Par ailleurs, l’histoire constitutionnelle de la Guinée montre que ce pays a connu quatre (4) Constitutions[10]. Nous n’allons ni revenir sur l’ensemble de ces Constitutions ni faire une étude sur les différents régimes politiques de la Guinée. Bref, notre réflexion sera orientée sur l’analyse de la procédure de révision prévue par la Constitution actuelle, celle du 07 mai 2010. Dans cette démonstration, nous resterons fidèles à l’esprit de la norme fondamentale, car c’est elle-même qui définit sa propre procédure de révision. Aussi, sera exclue de cette présentation, toute considération politique politicienne, toute question liée à la nature du régime politique ou à la question de savoir si ce régime est adapté à la réalité sociologique de la Guinée[11]. Une fois cette délimitation faite, la Constitution du 07 mai 2010, objet de notre raisonnement, sera analysée comme suit : la présentation de cette constitution (I) et la procédure prévue pour sa révision (II).
I. Présentation de la Constitution guinéenne du 07 mai 2010
Le 23 décembre 2008, suite à un nouveau coup d’État militaire[12], le peuple de guinée plonge de nouveau dans un régime d’exception. La loi fondamentale de 1990 est suspendue au lendemain du décès du président Lansana Conté, le 22 décembre 2008 et les institutions sont dissoutes par un groupe de jeunes officiers dirigé par le capitaine Moussa Dadis Camara qui prend le pouvoir et forme un Conseil National pour la Démocratie et le Développement (CNDD). Mais, après une année de crise, le Président Camara est blessé, lors d'un attentat et doit se faire soigner au Maroc. Le général Sékouba Konaté devient Président de la République par intérim et un Conseil national de la transition est mis en place et adopte un projet de Constitution le 19 avril afin d'organiser rapidement une élection présidentielle et de permettre une bonne transition démocratique. Ainsi, cette Constitution du 07 mai 2010 est celle qui définit les pouvoirs publics et les institutions de la nouvelle république[13]. Elle a été adoptée dans cette crise politique et institutionnelle majeure décrit plus haut et qui a profondément affecté le fonctionnement du régime et le peuple de guinée.

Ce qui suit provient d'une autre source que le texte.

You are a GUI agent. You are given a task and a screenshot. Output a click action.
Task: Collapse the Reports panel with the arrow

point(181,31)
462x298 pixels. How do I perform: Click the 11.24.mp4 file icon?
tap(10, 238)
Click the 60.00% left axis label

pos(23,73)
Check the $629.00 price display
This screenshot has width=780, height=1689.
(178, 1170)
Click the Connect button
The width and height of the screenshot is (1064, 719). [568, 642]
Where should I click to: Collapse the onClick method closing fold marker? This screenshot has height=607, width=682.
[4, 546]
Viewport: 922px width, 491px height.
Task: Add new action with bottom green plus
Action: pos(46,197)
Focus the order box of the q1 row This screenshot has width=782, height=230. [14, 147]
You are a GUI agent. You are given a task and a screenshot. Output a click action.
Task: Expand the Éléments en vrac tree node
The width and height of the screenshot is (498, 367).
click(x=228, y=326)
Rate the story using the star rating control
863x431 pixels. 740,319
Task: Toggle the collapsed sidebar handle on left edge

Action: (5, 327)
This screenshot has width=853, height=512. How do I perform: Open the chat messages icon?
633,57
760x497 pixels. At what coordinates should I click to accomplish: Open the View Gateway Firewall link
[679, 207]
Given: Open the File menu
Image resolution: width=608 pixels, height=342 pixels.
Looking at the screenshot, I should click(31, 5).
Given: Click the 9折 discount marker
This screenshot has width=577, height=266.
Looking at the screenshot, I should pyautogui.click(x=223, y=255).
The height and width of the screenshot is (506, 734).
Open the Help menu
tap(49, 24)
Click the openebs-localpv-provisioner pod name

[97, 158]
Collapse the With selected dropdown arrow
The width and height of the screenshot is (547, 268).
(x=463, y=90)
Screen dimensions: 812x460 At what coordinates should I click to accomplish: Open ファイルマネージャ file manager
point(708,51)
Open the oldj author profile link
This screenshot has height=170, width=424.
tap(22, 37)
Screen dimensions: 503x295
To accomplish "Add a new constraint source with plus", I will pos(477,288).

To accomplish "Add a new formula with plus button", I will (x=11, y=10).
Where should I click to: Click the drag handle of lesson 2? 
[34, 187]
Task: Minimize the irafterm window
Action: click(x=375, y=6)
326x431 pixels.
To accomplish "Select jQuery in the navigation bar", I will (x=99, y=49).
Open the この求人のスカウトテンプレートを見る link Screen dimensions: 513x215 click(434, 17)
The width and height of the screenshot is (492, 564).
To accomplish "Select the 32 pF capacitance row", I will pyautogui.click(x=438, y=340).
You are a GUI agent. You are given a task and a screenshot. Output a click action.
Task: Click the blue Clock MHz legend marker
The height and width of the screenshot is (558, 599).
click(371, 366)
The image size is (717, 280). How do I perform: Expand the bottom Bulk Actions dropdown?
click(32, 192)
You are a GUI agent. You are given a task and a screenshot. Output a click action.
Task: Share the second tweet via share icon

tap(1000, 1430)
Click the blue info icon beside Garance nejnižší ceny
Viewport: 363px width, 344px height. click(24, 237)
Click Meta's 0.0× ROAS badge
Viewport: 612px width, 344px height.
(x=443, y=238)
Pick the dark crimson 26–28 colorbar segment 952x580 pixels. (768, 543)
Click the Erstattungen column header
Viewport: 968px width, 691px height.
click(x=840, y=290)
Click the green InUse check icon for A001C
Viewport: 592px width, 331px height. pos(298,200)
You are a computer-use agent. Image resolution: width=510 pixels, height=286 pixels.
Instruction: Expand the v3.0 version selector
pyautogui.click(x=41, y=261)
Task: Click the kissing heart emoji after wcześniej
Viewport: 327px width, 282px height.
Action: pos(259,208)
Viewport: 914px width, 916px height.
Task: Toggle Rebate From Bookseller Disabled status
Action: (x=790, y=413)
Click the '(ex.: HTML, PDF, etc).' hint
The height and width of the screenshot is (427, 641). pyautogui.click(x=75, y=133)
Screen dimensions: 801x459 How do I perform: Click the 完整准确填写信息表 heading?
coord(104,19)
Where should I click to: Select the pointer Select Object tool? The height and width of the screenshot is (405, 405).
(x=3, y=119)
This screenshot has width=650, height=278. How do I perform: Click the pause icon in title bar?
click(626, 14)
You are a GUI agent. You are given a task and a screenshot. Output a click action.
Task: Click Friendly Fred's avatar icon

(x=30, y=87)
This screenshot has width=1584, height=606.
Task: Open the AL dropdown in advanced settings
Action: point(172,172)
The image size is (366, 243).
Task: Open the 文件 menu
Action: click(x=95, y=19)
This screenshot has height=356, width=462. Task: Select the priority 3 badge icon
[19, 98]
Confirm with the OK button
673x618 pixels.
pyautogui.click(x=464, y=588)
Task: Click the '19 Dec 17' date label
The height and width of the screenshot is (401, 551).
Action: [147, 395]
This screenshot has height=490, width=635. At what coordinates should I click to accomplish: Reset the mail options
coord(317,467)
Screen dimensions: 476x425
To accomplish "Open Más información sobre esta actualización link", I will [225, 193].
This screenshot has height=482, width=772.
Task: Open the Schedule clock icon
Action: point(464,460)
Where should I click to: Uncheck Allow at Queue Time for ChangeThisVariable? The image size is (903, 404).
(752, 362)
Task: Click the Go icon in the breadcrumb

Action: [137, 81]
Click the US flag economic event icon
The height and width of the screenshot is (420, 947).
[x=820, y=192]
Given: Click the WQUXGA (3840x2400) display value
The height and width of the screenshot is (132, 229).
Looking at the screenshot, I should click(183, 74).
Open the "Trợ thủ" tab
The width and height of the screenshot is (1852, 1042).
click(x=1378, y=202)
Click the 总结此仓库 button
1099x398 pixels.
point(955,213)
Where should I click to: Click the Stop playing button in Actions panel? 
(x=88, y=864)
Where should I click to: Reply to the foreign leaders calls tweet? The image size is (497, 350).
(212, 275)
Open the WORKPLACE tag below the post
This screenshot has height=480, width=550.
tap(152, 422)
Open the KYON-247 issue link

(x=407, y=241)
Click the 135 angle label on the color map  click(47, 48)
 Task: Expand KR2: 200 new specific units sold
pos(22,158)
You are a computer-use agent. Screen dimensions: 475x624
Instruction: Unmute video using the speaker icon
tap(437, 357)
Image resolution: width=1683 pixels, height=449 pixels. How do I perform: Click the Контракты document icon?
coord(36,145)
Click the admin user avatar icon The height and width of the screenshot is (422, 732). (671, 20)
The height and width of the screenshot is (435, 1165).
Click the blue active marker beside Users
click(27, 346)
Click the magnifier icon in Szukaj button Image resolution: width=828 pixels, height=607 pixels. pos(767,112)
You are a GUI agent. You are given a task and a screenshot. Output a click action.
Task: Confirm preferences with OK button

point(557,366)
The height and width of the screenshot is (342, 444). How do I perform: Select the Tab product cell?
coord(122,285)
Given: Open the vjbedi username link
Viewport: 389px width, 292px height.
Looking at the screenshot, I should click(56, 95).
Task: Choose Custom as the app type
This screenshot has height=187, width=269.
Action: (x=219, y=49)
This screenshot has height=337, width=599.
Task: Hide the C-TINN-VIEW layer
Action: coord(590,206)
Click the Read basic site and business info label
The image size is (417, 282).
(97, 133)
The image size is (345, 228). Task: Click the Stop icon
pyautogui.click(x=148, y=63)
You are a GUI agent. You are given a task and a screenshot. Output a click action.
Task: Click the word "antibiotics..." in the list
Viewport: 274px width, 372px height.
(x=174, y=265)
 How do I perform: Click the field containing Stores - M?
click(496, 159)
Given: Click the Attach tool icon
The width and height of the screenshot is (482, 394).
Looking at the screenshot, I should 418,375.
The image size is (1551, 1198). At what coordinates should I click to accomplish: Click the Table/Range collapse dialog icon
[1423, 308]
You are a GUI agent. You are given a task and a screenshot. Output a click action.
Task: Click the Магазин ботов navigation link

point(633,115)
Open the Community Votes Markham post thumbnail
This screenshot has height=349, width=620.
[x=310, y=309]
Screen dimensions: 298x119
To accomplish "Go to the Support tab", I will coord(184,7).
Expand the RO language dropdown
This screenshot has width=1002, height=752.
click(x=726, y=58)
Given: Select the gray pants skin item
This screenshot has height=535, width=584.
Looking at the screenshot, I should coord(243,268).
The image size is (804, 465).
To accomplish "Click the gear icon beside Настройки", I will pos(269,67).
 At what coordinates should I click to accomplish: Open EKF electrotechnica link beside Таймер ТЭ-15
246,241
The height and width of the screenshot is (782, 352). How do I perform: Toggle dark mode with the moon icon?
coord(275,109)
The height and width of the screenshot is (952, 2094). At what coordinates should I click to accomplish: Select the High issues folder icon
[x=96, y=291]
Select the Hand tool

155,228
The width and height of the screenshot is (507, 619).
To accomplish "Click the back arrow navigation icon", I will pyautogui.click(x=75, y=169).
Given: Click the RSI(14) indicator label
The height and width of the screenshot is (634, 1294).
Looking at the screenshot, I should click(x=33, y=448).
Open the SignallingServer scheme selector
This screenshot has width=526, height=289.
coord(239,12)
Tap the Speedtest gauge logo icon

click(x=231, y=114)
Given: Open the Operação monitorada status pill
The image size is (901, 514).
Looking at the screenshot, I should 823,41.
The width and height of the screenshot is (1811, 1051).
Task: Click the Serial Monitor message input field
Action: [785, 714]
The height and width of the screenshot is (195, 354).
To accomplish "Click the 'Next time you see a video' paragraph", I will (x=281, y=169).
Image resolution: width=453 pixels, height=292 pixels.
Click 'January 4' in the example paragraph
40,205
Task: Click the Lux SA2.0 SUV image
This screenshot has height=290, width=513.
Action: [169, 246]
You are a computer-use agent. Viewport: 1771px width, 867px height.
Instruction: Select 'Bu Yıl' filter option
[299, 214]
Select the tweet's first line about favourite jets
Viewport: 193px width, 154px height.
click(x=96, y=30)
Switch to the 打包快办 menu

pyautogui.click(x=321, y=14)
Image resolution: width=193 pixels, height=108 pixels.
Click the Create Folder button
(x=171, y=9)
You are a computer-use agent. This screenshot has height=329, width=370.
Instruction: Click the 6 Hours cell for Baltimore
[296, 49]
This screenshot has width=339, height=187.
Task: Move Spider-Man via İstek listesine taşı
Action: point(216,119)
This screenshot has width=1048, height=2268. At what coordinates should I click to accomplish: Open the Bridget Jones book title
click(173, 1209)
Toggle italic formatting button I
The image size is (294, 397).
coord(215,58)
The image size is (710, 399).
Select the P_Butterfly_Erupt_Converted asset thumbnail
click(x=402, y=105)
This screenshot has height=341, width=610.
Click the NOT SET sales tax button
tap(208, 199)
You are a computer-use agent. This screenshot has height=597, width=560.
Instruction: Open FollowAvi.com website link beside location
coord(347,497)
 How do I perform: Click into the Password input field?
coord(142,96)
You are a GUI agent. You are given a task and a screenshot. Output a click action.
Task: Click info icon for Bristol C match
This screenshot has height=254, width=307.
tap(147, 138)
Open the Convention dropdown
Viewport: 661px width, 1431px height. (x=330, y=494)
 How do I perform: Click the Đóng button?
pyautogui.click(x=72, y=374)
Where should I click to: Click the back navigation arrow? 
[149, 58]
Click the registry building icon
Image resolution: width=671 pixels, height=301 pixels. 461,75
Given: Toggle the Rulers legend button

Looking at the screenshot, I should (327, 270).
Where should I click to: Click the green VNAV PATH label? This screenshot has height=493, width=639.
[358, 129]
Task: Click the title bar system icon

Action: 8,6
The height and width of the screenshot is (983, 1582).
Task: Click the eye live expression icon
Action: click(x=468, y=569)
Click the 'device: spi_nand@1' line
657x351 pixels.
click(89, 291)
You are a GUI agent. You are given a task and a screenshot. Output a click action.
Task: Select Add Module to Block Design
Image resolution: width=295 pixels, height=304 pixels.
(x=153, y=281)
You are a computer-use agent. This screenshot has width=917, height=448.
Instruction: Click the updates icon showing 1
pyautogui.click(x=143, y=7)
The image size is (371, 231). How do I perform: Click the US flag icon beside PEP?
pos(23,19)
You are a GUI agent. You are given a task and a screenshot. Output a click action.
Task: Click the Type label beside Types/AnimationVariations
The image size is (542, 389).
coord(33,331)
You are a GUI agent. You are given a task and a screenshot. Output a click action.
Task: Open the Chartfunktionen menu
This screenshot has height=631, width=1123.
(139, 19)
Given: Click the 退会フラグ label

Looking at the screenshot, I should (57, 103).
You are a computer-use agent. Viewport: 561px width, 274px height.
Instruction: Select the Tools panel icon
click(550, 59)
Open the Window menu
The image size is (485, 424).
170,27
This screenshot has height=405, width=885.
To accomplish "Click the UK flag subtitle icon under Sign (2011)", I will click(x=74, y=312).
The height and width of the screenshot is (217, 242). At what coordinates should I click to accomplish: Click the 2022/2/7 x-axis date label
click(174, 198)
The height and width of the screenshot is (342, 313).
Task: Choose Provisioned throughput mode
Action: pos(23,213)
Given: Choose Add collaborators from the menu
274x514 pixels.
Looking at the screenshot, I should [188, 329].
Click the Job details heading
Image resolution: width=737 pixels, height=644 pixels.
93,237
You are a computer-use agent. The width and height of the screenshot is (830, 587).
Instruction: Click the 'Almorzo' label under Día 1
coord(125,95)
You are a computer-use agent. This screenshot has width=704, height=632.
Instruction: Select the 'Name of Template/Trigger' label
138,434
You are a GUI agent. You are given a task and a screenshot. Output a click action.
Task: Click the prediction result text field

La Constitution adoptée, créée une rupture profonde avec celle de 1990 ; elle a été établie sans referendum à la différence de la loi fondamentale du 23 décembre 1990. La procédure d’élaboration de la nouvelle Constitution se rapproche de la méthode – classique du pacte ou du contrat : la Constitution a été élaboré sous les auspices du Conseil National de la Transition (CNT), une sorte d’assemblée de représentants cooptés de la société civile et de la classe politique[14]. La Constitution a été adoptée par ce Conseil le 19 avril 2010 et promulguée[15] par le Général Sekouba Konaté, Président de la République par intérim. La Constitution met en place un régime présidentiel avec un premier ministre responsable devant le Président de la république.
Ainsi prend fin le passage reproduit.